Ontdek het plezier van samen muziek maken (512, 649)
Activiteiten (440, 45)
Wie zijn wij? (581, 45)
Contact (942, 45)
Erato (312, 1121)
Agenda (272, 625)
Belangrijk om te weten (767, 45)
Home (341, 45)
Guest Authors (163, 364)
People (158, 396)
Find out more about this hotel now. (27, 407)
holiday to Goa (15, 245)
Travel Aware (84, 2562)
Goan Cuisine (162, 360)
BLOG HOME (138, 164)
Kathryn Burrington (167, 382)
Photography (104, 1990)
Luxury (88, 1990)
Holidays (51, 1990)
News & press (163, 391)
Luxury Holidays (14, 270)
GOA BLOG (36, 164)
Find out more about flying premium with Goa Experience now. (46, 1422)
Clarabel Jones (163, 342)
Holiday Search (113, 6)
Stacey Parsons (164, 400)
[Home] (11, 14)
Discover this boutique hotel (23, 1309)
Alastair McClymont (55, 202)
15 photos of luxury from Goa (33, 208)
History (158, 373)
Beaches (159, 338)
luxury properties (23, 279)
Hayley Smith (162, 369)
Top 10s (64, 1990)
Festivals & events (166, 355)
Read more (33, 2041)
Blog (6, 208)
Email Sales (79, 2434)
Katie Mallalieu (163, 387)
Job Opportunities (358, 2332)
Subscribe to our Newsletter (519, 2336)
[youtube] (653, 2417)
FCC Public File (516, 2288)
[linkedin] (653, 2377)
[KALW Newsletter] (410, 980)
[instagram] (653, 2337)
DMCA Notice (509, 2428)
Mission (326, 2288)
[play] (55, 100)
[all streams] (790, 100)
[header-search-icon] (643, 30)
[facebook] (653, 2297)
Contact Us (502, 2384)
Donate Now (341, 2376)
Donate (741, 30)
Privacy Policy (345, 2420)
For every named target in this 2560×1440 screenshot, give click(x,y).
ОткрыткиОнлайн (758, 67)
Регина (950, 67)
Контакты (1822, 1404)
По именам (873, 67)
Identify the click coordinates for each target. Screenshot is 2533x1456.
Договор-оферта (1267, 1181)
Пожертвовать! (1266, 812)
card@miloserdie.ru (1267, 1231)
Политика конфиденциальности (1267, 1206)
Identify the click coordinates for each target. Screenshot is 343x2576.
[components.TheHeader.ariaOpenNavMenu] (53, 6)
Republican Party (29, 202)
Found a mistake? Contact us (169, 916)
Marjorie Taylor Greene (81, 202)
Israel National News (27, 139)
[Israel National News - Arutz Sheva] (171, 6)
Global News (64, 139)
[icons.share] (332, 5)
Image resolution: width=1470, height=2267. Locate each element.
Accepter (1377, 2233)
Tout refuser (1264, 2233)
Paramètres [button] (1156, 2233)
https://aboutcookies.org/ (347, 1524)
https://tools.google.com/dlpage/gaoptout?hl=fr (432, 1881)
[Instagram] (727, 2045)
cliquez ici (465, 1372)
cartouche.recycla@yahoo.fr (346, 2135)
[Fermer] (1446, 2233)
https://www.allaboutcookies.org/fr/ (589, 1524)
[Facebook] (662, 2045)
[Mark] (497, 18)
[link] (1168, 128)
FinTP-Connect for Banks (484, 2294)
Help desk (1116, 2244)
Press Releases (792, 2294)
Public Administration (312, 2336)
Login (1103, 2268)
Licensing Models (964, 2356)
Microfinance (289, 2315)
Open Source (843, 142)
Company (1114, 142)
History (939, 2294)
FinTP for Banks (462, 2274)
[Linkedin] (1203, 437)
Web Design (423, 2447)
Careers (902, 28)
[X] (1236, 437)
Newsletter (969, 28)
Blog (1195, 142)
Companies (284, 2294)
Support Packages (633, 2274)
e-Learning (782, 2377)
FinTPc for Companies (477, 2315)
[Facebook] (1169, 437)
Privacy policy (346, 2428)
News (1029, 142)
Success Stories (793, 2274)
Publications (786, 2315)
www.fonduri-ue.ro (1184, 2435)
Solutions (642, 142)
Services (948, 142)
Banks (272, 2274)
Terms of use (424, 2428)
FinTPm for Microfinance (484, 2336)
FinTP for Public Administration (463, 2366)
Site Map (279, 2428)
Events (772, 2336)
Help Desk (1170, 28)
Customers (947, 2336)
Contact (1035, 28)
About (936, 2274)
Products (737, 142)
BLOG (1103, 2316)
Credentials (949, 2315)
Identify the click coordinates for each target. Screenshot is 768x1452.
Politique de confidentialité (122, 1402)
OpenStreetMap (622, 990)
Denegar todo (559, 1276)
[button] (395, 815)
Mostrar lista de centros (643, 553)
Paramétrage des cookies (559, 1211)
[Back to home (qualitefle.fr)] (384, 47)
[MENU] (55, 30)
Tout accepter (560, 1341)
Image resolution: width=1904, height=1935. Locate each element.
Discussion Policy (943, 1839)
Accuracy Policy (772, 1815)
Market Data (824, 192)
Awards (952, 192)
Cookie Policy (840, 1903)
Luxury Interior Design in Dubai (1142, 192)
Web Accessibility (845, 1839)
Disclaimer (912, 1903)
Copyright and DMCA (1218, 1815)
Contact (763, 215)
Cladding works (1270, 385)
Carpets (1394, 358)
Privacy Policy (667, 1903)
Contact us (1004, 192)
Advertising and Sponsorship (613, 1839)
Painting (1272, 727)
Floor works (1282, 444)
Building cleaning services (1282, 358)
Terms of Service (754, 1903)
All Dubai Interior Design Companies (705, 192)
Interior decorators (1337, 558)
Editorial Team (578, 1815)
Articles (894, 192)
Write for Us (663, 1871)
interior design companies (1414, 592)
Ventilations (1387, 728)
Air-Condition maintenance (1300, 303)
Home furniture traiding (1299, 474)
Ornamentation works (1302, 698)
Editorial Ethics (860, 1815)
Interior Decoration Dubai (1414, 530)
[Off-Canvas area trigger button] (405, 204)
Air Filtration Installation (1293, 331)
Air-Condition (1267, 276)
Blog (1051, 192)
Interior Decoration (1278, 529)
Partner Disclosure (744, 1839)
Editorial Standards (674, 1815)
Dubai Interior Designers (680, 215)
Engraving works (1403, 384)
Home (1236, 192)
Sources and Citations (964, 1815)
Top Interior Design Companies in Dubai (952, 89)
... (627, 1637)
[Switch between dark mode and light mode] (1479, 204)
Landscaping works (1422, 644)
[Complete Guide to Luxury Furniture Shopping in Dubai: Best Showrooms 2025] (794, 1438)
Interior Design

**Assigned task**
Within the entries above, some lines may contain "Image". Report how many, and nothing else.

**Response to this task**
2